For the past few months, scientists have watched with bated breath as a rift in the Antarctic Peninsula’s Larsen C ice shelf grows longer by the day. Eventually, the rift will make a clean break, expelling a 2,000 square mile chunk of ice into the sea. It’ll be an epic sight to behold—but what happens after the ice is gone?
Glaciologists, who have been tracking the rift since it first appeared on the Larsen C ice shelf in 2014, are now scrambling to answer that very question. So-called iceberg calving is a natural geophysical process along the Antarctica’s frosty fringes; think of it as the planetary equivalent of your fingernails growing too long and breaking off. But this is one of the largest such events on record, with the potential to dramatically reshape the entire peninsula.
Moreover, while there’s little direct evidence linking the Larsen C ice shelf breakup to climate change, scientists worry that the processes playing out here could be but a taste of what’s to come for West Antarctica, as rising air and sea temperatures cause this vast, icy mantle to weaken from above and below.
“What we’re worried about is what we’re seeing here is going to happen everywhere else,” Thomas Wagner, director of NASA’s polar science program told Gizmodo. “[Larsen C] is a natural laboratory for understanding how ice shelves break.”
Over 100 miles long, up to two miles wide, and lengthening at a rate of five football fields per day, the rift in the Larsen C ice shelf has been in and out of the spotlight since it first emerged on the eastern flank of the Antarctic Peninsula in 2014. Since punching its way through a section of softer, more ductile ice, the rift has followed a predictable pattern—periods of quietude, punctuated by sudden growth spurts—that experts say is typical of ice shelf calving. But over the last two months, things have accelerated “quite a lot,” according to Martin O’Leary, a glaciologist with the UK-based Project MIDAS, which is monitoring the rift via satellites. “Now we’re paying attention to every satellite image that comes through to see if it jumps again,” he told Gizmodo.
Having grown an impressive 17 miles (27 km) since December, the Larsen C rift has about 12 miles (20 km) to go before it reaches the other end of the shelf, snaps off, and spits out an iceberg nearly seven times the size of New York City.
This could happen any day. “It could go tomorrow, it could go in a year’s time,” O’Leary said, adding that the ice “has to leave eventually.” That’s because additional ice is constantly pushing seaward from the peninsula’s interior, exerting a powerful shear force on the ever-weakening shelf.
The good news is, we don’t have to worry about Larsen C’s breakup contributing to sea level rise.

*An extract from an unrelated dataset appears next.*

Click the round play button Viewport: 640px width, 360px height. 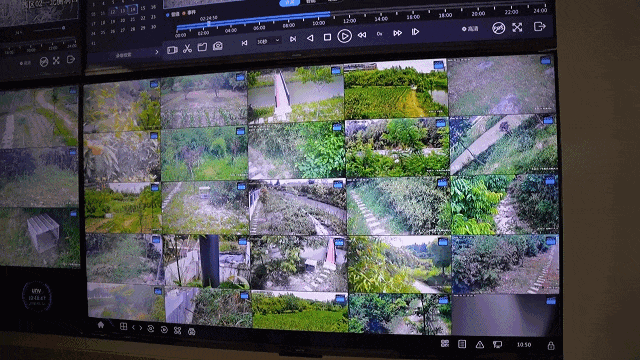(x=344, y=36)
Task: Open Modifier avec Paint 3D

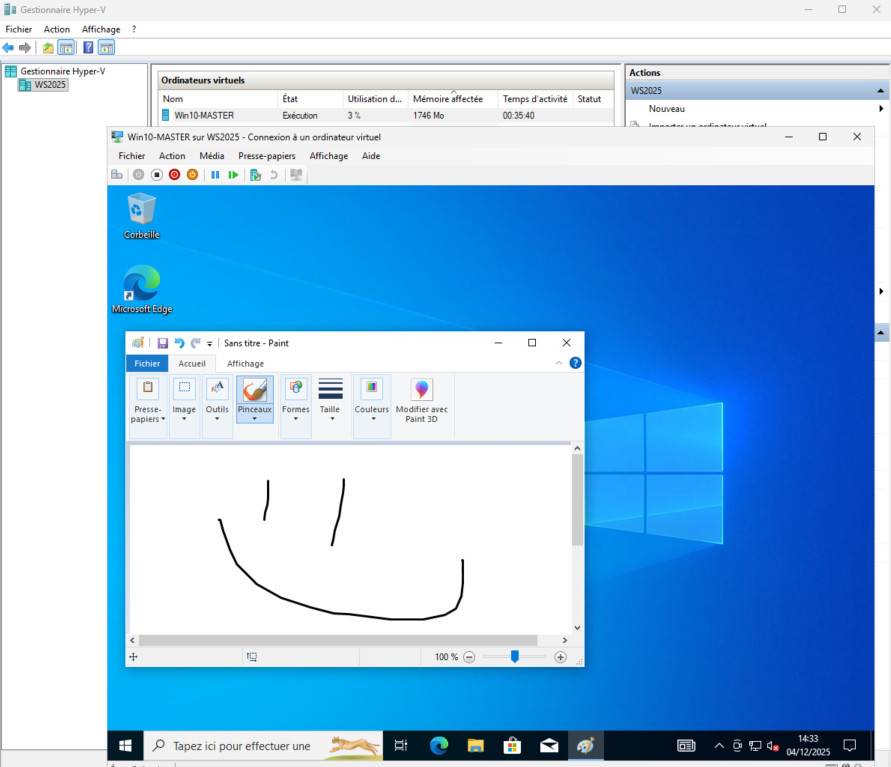Action: [422, 400]
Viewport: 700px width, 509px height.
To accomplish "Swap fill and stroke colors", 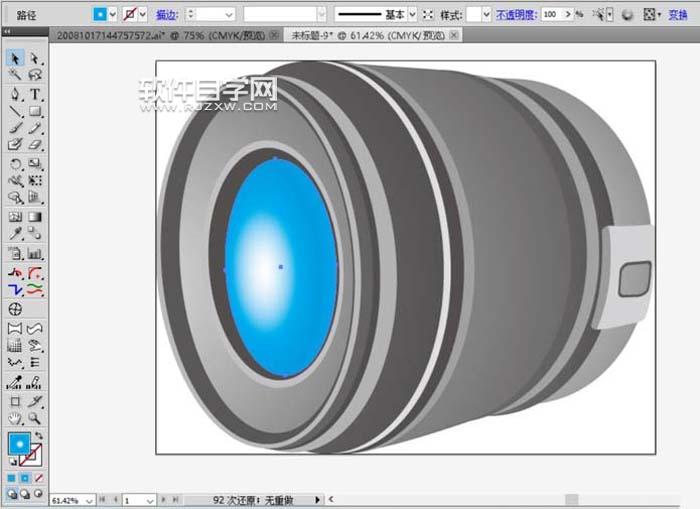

Ice shelves are, by definition, already sitting on top of water. “It’s already made its sea level rise contribution,” O’Leary said.
Aside from possibly setting a few penguins adrift, the real concern with Larsen C’s imminent calving is what it’ll mean for the rest of the shelf—and for the ice currently tethered to land on the Antarctic Peninsula, which can still contribute to sea level rise, albeit probably just a few millimeters. Glaciologists often liken ice shelves to corks in a champagne bottle: remove them, and all the stuff they’ve bottled up starts to escape. This may be especially true for the Larsen C ice shelf, which appears to be snapping off at two crucial pinning points where land meets ice.
“We expect this to create a new zone where calving happens more readily, now that we’ve removed these pinning points,” Wagner said. “And when these ice shelves break up, the ice behind surges into the ocean, getting thinner.”
In other words, Larsen C’s soon-to-be iceberg could be the tip of a much larger, proverbial iceberg, of an entire landscape reshaping itself. The changes glaciologists expect around Larsen C jibe with a bigger-picture pattern of ice retreat across the peninsula, including earlier calving events at the neighboring ice shelves Larsen A and B, which scientists have attributed to rising temperatures.
Whether or not climate change is playing a direct role in the action on Larsen C, it’s a clearly force to be reckoned with across the Antarctic Peninsula, where average temperatures have risen a staggering 3 degrees Celsius (5.4 degrees Fahrenheit) since pre-industrial times. (Globally-averaged temperatures have risen roughly a single degree Celsius over the same time period.)
“We may see that one this chunk of [ice] is gone, Larsen C [starts] becoming more vulnerable to climate impacts,” O’Leary said.
Most importantly to researchers, the breakup of the Larsen C ice shelf could be a harbinger of what’s to come in other vulnerable parts of West Antarctica, particularly the Amundsen Sea embayment to the south, where warming waters are already causing the enormous Pine Island and Thwaites glaciers to melt and retreat. A summary of a scientific workshop compiled last year by the National Snow and Ice Data Center warns that “a significant retreat of the Thwaites Glacier system would trigger a wider collapse of most of the West Antarctic Ice Sheet.” That entire ice sheet contains enough water to raise global sea level by 3.3 meters (over ten feet), on a timescale of decades to centuries.
“This is going to happen on other ice shelves,” Wagner said, adding that NASA and others have a unique opportunity with Larsen C, to study a massive iceberg calving event from satellites, airborne surveys like Operation IceBridge, and ground-based data. “We’re gonna watch how the ice shelf responds mechanically [as it breaks]. Larsen C is how we model what’s going to happen to Thwaites.”
In other words, far more disturbing than the breakup of the Larsen C ice shelf is what it can tell us about our future.